Each ward includes between 3-10 different communities for a total of 53 discrete communities. Each of these essentially becomes its own island during peak flooding because the roads are inaccessible.

Independent evaluations later confirmed our targeting was accurate. All 53 communities we targeted were flooded in October, 2024. Satellite imagery, survey data, and an IOM post-flood report validated that Ibaji — our focus area — had the highest number of affected people in the region.
Then we pre-enrolled thousands for payments ahead of floods
This modeling helped us select the right communities. But to get cash there quickly and affordably, we replaced door-to-door enrollment with a text message (USSD) that saved at least $80,000 in field staff.
- 📣 Before enrollment opened: Our field team led community meetings in every ward to explain who was eligible and made clear that pre-enrolling wasn’t a guarantee of payment.
- 📱Pre-enrollment period: People dialed a short code and self-reported age, location, ID, and bank info. 38,000 did this in two weeks but only 18,000 of those people self-reported living in one of the 6 eligible wards.
- 🪪 Remote verification: Our call center then reached out to those 18,000 potentially eligible people by phone — asking things like a local clan leader’s name or the nearest hospital to confirm they were truly local. Our team connected with 15,000 people and, through the process, verified around 5,000 recipients as eligible.
- 💪 In-person verification check: Finally, our team went into the field for an in-person check, which was done in close collaboration with community leaders. We checked the 5,000 people we verified remotely as well as the 3,000 people we were unable to reach by phone in order to be inclusive of those with limited phone-access. Ultimately we fully confirmed 4,600 as eligible2 and registered them. Every eligible person got a payment.
A traditional field team would have taken a year to reach the same number of people. This approach let us focus more funds on recipients and less on logistics.

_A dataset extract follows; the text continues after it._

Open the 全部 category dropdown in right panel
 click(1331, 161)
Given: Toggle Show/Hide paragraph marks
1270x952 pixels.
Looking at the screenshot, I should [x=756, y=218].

Our hyper-accurate flood model told us when to trigger payments
We used AI-powered forecasts and community insights to design payment “triggers” for when flooding was about to peak. Most anticipatory aid programs set flood triggers at a broad Local Government Area (LGA) level.
We took a more granular approach that let us target areas up to 10x smaller by:
- Partnering with hydrology experts at JBA Global Resilience and consulting local leaders.
- Using Google’s AI-driven FloodHub forecasts to track flood risk in real time.
- Defining thresholds as 20% of a community area forecasted to flood.
- Monitoring forecasts daily and cross-checked them with community observations on water levels and flood history.
These improvements were based on failures from our 2022 pilot. This wasn’t our first anticipatory program in Kogi, Nigeria — and we came prepared with hard-won lessons:
- In 2022, too few people were pre-enrolled, limiting our flexibility. In 2024, We pre-enrolled 38,000 people and reached 3,250 with early cash.
- In 2022, we were only set up to send payments after major flooding had already hit. In 2024, we delivered aid before severe floods arrived.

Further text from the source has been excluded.